— HOW TO COMPLETE THIS TASK —
Please quote exactly the lines below from the line containing "You are a GUI agent. The screenshot is 820×1180." to the line containing "찾아오시는 길 (392, 2483)", both lines included, and nothing else.

### MATERIAL PROVIDED ###

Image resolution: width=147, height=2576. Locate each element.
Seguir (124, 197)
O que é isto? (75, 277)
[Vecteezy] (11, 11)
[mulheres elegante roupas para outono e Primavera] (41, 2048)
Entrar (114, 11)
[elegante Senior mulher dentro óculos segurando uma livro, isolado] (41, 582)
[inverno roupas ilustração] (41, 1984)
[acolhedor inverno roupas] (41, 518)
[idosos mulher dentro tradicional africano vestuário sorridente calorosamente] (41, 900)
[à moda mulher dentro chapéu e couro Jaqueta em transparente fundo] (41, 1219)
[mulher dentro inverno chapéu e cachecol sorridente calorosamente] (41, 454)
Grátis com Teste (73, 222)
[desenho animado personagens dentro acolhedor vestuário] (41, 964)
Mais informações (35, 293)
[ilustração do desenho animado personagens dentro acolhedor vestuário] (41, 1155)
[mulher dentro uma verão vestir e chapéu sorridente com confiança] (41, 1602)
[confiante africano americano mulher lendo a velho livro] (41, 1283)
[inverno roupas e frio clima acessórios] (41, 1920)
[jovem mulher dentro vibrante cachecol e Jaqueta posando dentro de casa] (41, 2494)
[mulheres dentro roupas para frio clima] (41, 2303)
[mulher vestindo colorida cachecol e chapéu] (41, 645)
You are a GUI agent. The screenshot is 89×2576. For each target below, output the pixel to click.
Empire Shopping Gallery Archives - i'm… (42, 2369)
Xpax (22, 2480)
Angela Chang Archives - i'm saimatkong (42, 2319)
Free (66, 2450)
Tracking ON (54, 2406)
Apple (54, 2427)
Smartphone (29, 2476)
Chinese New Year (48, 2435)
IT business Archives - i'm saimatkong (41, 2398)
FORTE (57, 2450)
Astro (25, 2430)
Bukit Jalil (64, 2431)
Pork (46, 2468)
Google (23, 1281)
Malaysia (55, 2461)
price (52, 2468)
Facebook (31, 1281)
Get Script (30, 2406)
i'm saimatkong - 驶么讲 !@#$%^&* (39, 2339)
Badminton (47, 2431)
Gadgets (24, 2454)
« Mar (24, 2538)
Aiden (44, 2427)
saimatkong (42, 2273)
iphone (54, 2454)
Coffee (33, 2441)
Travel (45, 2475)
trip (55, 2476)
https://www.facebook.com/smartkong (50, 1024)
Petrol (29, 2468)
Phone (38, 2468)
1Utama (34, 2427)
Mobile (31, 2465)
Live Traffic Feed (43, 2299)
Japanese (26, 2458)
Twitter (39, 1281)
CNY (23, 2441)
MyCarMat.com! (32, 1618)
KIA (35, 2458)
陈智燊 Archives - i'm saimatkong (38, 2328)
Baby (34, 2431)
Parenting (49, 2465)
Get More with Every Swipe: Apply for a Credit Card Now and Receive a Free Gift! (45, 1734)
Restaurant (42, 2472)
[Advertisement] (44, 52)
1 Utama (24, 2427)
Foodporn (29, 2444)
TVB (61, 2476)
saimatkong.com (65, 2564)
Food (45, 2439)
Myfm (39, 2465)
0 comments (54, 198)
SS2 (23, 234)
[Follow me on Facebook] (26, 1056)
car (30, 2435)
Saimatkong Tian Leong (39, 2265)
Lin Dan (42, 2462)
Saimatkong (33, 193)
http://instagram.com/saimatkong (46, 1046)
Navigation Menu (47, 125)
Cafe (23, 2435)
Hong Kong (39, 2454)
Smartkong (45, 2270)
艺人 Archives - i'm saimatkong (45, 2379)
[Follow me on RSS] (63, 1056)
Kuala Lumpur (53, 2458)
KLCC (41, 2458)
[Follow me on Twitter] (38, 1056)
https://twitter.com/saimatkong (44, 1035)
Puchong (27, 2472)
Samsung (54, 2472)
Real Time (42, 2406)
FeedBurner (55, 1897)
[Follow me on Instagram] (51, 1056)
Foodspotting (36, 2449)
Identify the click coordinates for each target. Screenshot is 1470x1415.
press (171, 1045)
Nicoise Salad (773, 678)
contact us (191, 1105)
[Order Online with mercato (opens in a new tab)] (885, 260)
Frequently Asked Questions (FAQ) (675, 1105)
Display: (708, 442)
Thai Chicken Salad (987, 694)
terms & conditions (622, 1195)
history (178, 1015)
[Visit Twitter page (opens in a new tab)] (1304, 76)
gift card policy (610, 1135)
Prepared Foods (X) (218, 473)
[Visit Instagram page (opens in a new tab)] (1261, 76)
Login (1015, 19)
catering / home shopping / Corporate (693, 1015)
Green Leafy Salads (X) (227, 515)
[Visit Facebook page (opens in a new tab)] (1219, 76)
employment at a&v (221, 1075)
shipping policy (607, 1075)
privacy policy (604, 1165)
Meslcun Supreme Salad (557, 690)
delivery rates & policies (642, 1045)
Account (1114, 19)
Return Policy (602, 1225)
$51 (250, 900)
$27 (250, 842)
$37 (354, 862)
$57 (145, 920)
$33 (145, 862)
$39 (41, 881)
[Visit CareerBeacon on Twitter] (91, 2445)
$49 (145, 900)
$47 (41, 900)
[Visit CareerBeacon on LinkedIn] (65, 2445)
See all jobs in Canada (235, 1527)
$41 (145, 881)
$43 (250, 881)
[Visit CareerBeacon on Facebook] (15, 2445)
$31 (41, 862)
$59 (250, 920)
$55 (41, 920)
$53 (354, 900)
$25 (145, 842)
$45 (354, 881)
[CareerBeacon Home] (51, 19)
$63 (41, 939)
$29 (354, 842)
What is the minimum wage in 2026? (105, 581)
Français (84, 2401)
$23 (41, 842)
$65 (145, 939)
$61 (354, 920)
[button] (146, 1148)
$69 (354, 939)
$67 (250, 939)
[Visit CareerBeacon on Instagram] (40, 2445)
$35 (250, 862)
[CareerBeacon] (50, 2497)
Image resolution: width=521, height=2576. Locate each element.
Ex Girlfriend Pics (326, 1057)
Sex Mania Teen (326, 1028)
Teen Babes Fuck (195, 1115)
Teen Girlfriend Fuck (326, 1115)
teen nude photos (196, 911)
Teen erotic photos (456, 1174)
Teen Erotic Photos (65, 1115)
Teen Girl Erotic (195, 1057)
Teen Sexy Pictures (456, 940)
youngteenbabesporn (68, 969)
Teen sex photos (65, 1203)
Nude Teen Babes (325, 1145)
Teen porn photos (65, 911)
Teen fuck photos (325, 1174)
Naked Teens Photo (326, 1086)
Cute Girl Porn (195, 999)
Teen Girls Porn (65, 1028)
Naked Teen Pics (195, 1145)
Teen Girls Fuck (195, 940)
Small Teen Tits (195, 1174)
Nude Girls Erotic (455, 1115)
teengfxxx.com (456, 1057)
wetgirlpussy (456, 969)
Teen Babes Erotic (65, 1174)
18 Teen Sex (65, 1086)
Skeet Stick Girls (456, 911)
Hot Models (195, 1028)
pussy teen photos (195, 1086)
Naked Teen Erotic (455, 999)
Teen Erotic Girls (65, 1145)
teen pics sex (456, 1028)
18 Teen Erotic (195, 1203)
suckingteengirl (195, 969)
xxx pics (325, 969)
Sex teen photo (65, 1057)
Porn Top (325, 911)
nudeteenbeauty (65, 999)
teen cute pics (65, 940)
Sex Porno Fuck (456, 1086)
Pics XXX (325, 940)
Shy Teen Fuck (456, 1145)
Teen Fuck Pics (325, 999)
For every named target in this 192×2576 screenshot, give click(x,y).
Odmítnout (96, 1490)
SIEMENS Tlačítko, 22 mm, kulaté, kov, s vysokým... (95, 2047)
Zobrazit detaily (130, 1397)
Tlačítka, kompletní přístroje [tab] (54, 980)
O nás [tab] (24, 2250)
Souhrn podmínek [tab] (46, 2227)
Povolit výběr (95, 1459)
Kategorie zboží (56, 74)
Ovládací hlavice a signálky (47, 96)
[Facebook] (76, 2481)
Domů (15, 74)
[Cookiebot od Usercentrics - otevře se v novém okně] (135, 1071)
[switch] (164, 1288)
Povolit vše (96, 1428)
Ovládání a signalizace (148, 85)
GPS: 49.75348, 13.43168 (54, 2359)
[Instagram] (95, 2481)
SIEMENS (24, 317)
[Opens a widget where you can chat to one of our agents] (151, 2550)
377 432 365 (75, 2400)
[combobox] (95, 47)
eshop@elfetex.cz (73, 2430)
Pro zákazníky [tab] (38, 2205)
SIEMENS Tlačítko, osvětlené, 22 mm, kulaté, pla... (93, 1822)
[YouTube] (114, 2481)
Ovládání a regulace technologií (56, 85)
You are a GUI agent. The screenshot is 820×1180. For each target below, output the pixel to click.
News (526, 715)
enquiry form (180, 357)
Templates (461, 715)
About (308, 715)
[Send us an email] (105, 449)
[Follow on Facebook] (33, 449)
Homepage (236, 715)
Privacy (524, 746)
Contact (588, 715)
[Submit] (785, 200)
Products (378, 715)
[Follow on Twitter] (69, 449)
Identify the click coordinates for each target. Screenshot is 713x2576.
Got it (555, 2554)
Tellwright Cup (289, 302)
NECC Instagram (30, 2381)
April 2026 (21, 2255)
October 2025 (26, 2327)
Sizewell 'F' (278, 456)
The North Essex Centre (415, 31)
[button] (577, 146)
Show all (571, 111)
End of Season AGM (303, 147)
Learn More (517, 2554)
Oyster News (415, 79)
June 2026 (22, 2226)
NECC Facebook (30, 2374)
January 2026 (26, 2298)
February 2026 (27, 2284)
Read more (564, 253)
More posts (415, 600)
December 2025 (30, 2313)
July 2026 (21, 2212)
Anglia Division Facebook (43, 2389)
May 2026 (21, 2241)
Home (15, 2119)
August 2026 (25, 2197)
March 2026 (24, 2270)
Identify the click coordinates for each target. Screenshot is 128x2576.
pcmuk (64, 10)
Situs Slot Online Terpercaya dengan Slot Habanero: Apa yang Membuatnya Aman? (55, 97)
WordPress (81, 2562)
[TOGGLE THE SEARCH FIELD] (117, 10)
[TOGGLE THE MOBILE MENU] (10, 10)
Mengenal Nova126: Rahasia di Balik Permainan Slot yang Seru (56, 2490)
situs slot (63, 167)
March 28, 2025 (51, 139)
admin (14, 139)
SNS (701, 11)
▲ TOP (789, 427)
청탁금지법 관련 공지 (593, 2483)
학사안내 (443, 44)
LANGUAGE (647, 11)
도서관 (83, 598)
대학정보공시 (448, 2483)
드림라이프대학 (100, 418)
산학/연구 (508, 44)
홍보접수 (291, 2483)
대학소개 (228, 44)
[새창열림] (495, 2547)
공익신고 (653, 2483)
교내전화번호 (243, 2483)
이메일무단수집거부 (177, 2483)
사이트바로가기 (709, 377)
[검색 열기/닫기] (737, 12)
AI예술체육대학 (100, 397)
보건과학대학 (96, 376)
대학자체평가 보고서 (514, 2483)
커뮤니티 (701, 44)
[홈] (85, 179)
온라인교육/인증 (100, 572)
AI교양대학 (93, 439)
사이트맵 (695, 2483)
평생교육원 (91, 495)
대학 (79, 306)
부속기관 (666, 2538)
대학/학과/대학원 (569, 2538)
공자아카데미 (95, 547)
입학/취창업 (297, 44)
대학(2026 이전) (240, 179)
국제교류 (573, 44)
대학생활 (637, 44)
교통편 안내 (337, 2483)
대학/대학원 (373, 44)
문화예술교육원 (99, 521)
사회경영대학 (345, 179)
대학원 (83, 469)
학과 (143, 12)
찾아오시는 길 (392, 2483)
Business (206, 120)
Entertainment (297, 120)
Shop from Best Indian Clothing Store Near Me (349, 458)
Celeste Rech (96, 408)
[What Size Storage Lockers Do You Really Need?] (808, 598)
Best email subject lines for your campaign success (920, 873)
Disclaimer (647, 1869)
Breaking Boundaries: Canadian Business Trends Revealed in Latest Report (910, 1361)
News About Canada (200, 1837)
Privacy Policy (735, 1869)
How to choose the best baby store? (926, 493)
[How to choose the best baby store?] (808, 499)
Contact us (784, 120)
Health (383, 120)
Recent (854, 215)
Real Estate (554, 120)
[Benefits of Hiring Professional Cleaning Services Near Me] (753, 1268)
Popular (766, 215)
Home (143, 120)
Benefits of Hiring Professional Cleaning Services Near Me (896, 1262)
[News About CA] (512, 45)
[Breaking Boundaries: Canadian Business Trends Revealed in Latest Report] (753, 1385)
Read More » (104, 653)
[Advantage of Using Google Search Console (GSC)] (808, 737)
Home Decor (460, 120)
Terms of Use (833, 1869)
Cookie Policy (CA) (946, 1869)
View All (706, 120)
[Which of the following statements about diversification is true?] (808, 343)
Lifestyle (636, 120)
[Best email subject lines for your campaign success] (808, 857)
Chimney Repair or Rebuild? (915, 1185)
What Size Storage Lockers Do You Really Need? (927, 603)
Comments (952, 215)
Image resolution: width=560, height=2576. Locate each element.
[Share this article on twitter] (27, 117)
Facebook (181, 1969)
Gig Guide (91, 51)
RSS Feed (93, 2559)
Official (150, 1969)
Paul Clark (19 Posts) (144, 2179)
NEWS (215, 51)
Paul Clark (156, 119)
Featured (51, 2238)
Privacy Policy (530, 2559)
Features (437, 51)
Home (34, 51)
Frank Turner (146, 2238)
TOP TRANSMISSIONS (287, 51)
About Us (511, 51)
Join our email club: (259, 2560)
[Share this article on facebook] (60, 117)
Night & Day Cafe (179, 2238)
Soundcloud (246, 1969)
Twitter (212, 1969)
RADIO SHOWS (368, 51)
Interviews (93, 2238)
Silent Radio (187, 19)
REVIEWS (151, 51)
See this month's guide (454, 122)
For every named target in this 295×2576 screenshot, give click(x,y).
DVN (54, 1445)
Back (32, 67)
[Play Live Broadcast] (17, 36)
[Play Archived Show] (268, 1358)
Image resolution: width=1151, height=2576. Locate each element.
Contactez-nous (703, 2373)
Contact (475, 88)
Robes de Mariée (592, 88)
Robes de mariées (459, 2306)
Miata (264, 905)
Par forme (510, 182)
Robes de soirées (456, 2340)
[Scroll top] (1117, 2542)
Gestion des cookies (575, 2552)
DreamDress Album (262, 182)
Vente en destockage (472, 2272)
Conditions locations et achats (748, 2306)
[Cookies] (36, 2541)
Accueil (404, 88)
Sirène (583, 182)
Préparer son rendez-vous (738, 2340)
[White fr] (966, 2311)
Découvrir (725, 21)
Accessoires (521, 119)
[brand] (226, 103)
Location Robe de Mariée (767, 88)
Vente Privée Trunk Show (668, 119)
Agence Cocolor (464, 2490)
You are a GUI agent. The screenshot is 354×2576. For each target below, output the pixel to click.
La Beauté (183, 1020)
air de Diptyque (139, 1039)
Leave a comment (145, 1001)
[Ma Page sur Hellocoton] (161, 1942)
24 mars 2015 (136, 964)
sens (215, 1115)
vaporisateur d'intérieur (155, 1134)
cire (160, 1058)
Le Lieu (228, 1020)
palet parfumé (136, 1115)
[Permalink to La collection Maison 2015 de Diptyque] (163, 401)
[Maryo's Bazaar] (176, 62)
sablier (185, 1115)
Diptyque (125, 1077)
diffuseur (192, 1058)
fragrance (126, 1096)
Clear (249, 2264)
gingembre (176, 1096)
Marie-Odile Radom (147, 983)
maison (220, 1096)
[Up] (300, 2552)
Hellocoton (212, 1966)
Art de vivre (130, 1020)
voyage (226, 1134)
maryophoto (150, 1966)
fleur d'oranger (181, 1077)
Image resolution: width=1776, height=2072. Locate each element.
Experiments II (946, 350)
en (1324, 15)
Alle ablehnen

###

— EXERCISE RESULT —
You are a GUI agent. The screenshot is 820×1180. For each target below, output the pixel to click.
News (526, 715)
enquiry form (180, 357)
Templates (461, 715)
About (308, 715)
[Send us an email] (105, 449)
[Follow on Facebook] (33, 449)
Homepage (236, 715)
Privacy (524, 746)
Contact (588, 715)
[Submit] (785, 200)
Products (378, 715)
[Follow on Twitter] (69, 449)
Identify the click coordinates for each target. Screenshot is 713x2576.
Got it (555, 2554)
Tellwright Cup (289, 302)
NECC Instagram (30, 2381)
April 2026 (21, 2255)
October 2025 (26, 2327)
Sizewell 'F' (278, 456)
The North Essex Centre (415, 31)
[button] (577, 146)
Show all (571, 111)
End of Season AGM (303, 147)
Learn More (517, 2554)
Oyster News (415, 79)
June 2026 (22, 2226)
NECC Facebook (30, 2374)
January 2026 (26, 2298)
February 2026 (27, 2284)
Read more (564, 253)
More posts (415, 600)
December 2025 (30, 2313)
July 2026 (21, 2212)
Anglia Division Facebook (43, 2389)
May 2026 (21, 2241)
Home (15, 2119)
August 2026 (25, 2197)
March 2026 (24, 2270)
Identify the click coordinates for each target. Screenshot is 128x2576.
pcmuk (64, 10)
Situs Slot Online Terpercaya dengan Slot Habanero: Apa yang Membuatnya Aman? (55, 97)
WordPress (81, 2562)
[TOGGLE THE SEARCH FIELD] (117, 10)
[TOGGLE THE MOBILE MENU] (10, 10)
Mengenal Nova126: Rahasia di Balik Permainan Slot yang Seru (56, 2490)
situs slot (63, 167)
March 28, 2025 (51, 139)
admin (14, 139)
SNS (701, 11)
▲ TOP (789, 427)
청탁금지법 관련 공지 (593, 2483)
학사안내 (443, 44)
LANGUAGE (647, 11)
도서관 (83, 598)
대학정보공시 (448, 2483)
드림라이프대학 (100, 418)
산학/연구 (508, 44)
홍보접수 (291, 2483)
대학소개 (228, 44)
[새창열림] (495, 2547)
공익신고 (653, 2483)
교내전화번호 (243, 2483)
이메일무단수집거부 (177, 2483)
사이트바로가기 (709, 377)
[검색 열기/닫기] (737, 12)
AI예술체육대학 (100, 397)
보건과학대학 (96, 376)
대학자체평가 보고서 (514, 2483)
커뮤니티 (701, 44)
[홈] (85, 179)
온라인교육/인증 (100, 572)
AI교양대학 (93, 439)
사이트맵 (695, 2483)
평생교육원 (91, 495)
대학 (79, 306)
부속기관 (666, 2538)
대학/학과/대학원 (569, 2538)
공자아카데미 (95, 547)
입학/취창업 (297, 44)
대학(2026 이전) (240, 179)
국제교류 (573, 44)
대학생활 (637, 44)
교통편 안내 (337, 2483)
대학/대학원 (373, 44)
문화예술교육원 (99, 521)
사회경영대학 (345, 179)
대학원 (83, 469)
학과 (143, 12)
찾아오시는 길 (392, 2483)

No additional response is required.